This is a recording of our Recipe Webinar, “Find differentially expressed genes in RNA-Seq data”. The video recording has been transcribed, and can be accessed by enabling subtitles/closed captioning on the video. We received several questions during our Question & Answer session. We’ve provided the transcribed questions and answers here for ease of use.
GENERAL GENOMESPACE QUESTIONS:
Q: How much space does a user get when they join GenePattern? Is it possible obtain more space on GenePattern? Also is possible to FTP larger than 2 GB files into your user account?
A: GenomeSpace offers 30GB of space per user, for free. You can also connect your private storage (Dropbox, Google Drive or Amazon) to GenomeSpace. All of this space in your account is also available to GenePattern, when GenePattern is connected to GenomeSpace. Files larger than 2GB can be transferred as well, although the larger the file is, the longer the transfer takes.
Q: Is it possible share for collaborative projects?
A: Yes! GenomeSpace allows users to share data publicly with all users, or privately with a single user or group of users. To learn more about how to share data, please read the documentation here: http://genomespace.org/support/guides…
Q: Can we attach files from CyVerse to GenomeSpace?
A: You can upload files from CyVerse to your GenomeSpace account if they support unrestricted data fetching (i.e. no login links required). You can also upload data using the URL uploader. However, CyVerse is not currently connected to GenomeSpace.
Q: Can you create a customized reference genome GTF file starting with FASTA or FASTQ file chromosome position?
A: It is not common to create a custom GTF file from a FASTA/FASTQ file. The GTF file has more annotation than mere sequences, therefore the set of data that are found in a FASTA/FASTQ file are not sufficient to build a complete custom GTF file. One thing to check is to make sure that the UCSC Table Browser (or another service) to see if there is an existing GTF file that fits your needs.
Q: If you have biological replicates, can you just upload multiple files?
A: There is an option to “batch” GenePattern jobs together. This can speed up sending multiple replicates through the same aligner. More information about batch processing can be found here: http://www.broadinstitute.org/cancer/…
Q: How can you transform FPKM to fold change? If I am comparing two treatments (e.g. wild type and mutant), what can I do to compare the two phenotypes if one phenotype has a value but the other has no value (e.g. 0)?
A: To calculate fold change between two phenotype classes, if one of your classes has 0 expression, it is common practice to threshold as part of preprocessing to remove lowly-expressed reads. You can add a very small value to all of your FPKM values across your dataset to avoid dividing by zero when calculating fold change. Cuffdiff will also provide a log2fold change values. Depending on which version of CuffDiff/Tuxedo you are using, if one value is 0, the tool will provide an infinite or double computer value of negative or positive 1.7e-308 (its a “double” computer value).
Q: Are alternative aligners (other than TopHat) available on GenomeSpace? Are aligners like Star and GSNAP available on GenePattern?
A: Not yet, but the GenePattern team is looking into adding new aligners such as STAR, RSEM, GEM, etc. Galaxy also has the STAR aligner available in the Galaxy toolshed.
Q: Can you generate lists of differentially expressed genes? Can you generate p-values/FDR figures?
A: There are various other tools that you do these analyses in GenePattern, such as ComparativeMarkerSelection. There are also several recipes available for gene expression analysis available on GenomeSpace.
Q: Does this recipe apply to single-cell RNA-seq data or only bulk RNA-seq data?

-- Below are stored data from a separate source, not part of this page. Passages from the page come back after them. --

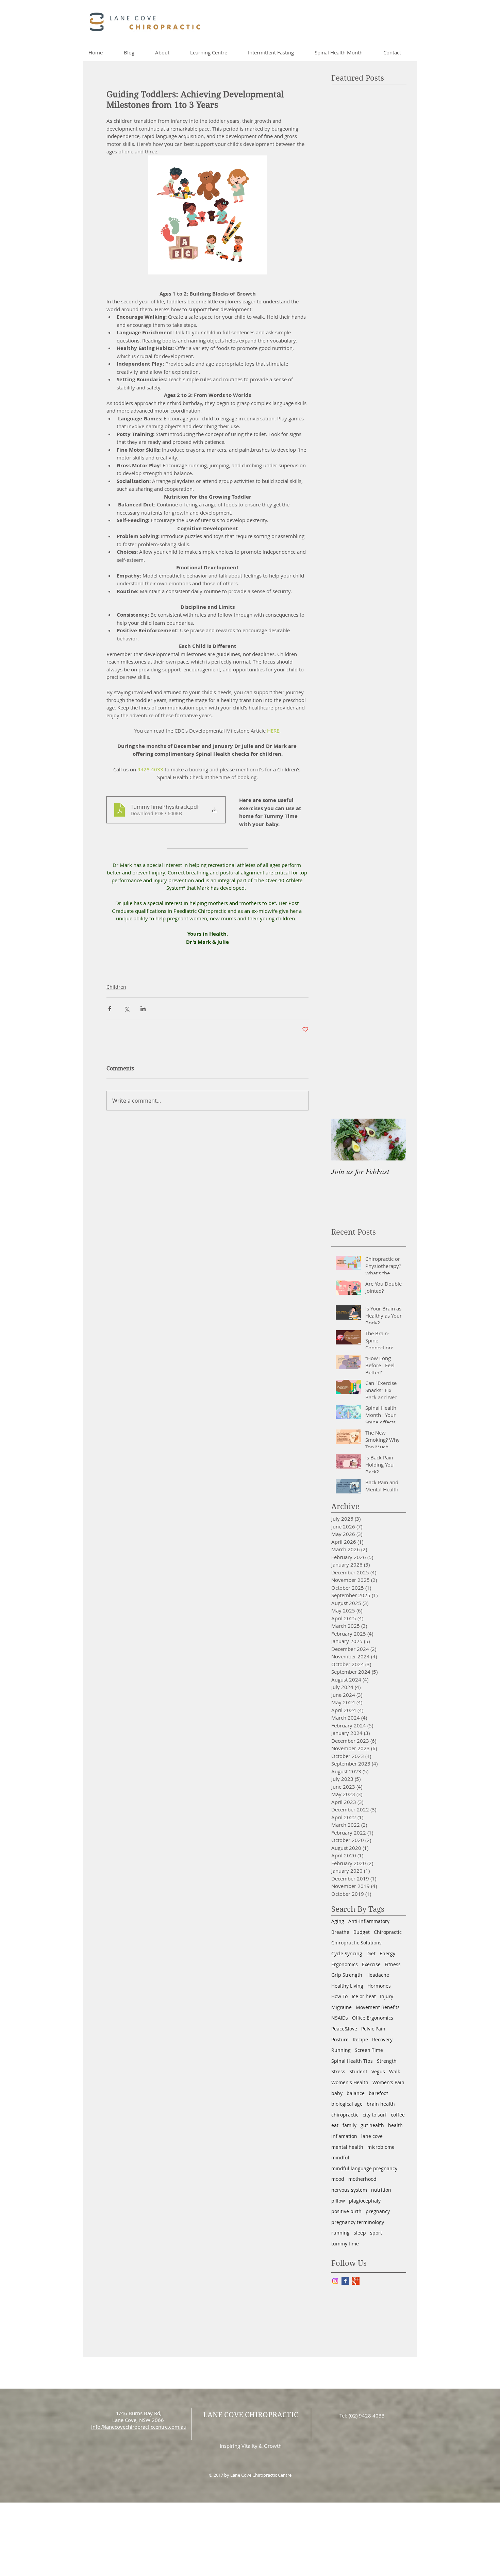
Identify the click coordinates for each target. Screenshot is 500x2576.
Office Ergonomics (372, 2017)
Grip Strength (346, 1975)
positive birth (346, 2211)
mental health (347, 2147)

A: We do not recommend applying this recpie to single-cell RNA-Seq data at the moment, since the current technologies are still in development. However we are planning to create some single-cell analysis recipes in the near future.
Q: What about in the case of species which do not have a reference genome?
A: In this case there are two possibilities: (1) use the genome of a reference species which is very similar to your species. This would be a good way to determine in which way your species is different from other species which have already been extensively sequenced. (2) Complete de novo genome or transcriptome assembly and construct a reference genome. For this common tools that are used are tools such as the Trinity suite.